**DIRECTIONS FOR THIS TASK**
Repeat the lines from the one with "pixels, height=576 pixels." to the one with "legend-label: L2.hat is", substituting "Screenshot resolution" for "Image resolution" and changing nothing else. Leave the pictures out.

**GIVEN RECORDS**
---

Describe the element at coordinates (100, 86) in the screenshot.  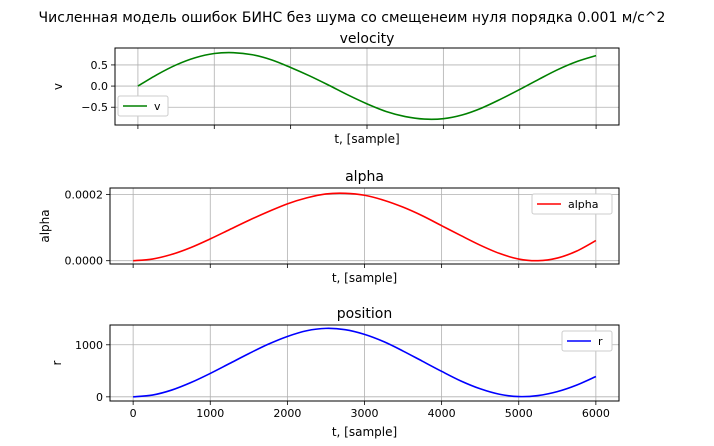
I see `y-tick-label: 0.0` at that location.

---

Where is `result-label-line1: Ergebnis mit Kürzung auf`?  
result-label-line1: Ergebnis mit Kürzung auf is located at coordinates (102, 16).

---

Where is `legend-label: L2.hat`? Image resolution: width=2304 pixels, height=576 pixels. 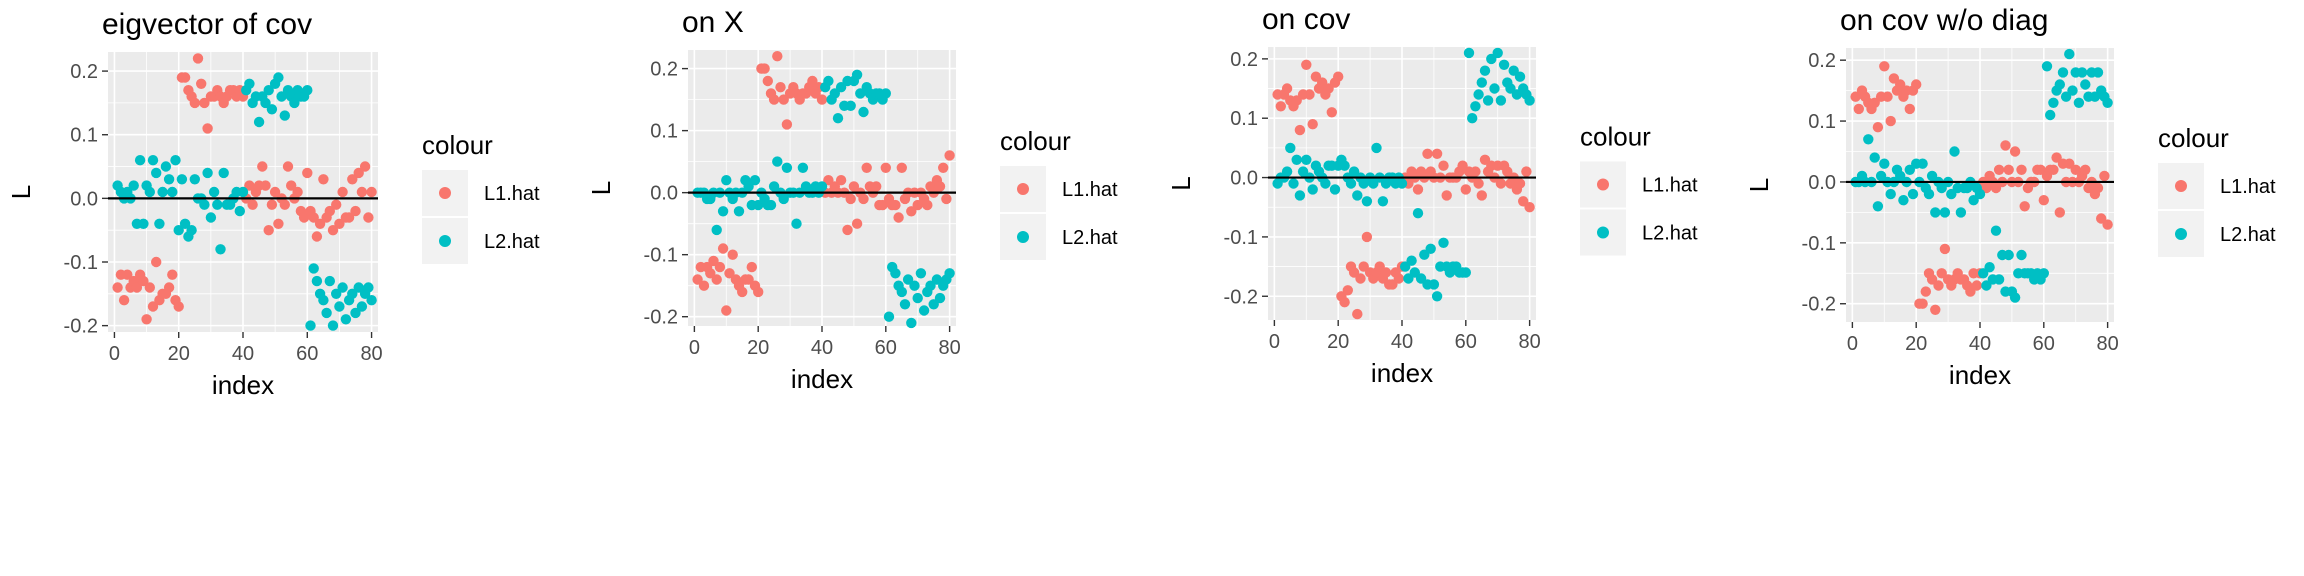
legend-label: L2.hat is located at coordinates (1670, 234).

---

**FINAL ANSWER**
Where is `legend-label: L2.hat`? Screenshot resolution: width=2304 pixels, height=576 pixels. 
legend-label: L2.hat is located at coordinates (1670, 234).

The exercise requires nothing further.